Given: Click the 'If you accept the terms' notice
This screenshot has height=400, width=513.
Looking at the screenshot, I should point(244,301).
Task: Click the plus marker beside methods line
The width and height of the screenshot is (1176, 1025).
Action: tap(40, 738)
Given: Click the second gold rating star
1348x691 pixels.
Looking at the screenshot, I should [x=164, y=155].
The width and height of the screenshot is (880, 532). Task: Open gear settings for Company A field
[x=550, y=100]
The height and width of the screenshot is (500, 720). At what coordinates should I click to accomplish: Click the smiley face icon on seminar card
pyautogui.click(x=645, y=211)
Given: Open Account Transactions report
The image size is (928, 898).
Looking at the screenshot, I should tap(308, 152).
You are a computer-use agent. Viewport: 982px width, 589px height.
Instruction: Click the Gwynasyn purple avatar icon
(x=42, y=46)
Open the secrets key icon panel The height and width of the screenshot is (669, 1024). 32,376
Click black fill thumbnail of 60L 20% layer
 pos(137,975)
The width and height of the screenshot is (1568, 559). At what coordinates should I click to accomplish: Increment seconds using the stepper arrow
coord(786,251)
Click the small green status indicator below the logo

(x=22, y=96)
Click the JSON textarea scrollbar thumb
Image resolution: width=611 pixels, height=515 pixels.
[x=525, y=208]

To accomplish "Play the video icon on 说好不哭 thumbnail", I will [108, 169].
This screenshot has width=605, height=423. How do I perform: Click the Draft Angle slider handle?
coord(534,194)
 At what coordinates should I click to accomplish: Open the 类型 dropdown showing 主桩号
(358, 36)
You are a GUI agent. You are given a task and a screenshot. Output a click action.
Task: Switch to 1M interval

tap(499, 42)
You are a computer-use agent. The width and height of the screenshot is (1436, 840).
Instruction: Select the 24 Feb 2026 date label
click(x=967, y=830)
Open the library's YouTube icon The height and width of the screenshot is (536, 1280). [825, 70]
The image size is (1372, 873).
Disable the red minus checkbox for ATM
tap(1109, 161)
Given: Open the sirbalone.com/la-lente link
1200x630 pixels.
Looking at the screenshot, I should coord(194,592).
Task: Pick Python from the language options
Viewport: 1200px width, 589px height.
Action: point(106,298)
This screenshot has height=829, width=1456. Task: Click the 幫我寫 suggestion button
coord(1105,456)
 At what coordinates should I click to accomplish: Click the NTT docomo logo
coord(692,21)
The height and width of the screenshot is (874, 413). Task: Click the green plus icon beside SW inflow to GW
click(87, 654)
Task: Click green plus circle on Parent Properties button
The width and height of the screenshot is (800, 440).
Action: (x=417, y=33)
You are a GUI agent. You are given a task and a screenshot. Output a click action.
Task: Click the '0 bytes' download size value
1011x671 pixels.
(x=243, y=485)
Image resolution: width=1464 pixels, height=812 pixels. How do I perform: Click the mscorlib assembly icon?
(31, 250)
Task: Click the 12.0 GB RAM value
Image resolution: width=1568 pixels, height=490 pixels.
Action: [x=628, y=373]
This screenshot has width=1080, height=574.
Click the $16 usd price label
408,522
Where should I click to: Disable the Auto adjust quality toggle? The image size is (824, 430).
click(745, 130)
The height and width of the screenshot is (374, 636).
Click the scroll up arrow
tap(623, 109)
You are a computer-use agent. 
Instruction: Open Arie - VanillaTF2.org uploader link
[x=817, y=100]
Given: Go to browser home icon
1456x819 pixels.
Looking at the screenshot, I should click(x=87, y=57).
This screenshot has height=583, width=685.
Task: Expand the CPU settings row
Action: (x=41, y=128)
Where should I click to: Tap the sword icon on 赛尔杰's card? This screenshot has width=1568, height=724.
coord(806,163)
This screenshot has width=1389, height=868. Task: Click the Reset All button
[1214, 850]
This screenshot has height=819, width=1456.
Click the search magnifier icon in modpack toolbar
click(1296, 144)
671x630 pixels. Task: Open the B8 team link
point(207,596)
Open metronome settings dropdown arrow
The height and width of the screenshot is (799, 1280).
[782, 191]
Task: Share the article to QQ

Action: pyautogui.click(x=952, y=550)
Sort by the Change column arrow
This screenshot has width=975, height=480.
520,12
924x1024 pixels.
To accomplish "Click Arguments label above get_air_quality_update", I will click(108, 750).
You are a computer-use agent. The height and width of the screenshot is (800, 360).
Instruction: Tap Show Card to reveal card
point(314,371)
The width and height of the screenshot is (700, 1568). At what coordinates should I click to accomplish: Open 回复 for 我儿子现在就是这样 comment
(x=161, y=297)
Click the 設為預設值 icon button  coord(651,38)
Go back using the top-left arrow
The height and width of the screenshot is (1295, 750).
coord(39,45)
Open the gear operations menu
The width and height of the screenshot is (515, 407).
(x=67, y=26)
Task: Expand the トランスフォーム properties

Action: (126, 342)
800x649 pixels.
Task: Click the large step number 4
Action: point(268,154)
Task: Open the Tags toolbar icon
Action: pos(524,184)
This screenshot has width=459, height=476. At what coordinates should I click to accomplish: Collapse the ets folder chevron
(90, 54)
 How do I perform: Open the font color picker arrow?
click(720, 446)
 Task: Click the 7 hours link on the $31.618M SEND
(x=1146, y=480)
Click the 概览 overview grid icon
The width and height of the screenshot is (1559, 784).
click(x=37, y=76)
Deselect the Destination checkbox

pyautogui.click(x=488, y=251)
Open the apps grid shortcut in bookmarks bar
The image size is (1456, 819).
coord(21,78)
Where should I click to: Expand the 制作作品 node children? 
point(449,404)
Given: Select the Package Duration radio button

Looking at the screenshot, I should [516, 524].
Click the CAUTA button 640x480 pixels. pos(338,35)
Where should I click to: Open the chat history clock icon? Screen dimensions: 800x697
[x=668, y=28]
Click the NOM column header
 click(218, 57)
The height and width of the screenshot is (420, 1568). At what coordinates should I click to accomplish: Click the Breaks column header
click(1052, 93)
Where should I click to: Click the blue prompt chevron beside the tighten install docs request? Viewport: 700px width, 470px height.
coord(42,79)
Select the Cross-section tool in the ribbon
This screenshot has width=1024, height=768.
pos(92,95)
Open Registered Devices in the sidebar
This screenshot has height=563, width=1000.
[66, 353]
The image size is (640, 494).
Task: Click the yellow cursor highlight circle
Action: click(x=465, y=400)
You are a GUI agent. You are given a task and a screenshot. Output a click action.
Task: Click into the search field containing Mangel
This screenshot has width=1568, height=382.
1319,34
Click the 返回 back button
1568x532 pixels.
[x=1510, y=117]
◆ ◆ ◆
Aim:
Copy out the rows again word for word, taking the stretch from the start of the rows through the line containing "Looking at the screenshot, I should [x=164, y=155].", with both ends included.

Answer for the task:
Given: Click the 'If you accept the terms' notice
This screenshot has height=400, width=513.
Looking at the screenshot, I should point(244,301).
Task: Click the plus marker beside methods line
The width and height of the screenshot is (1176, 1025).
Action: tap(40, 738)
Given: Click the second gold rating star
1348x691 pixels.
Looking at the screenshot, I should [x=164, y=155].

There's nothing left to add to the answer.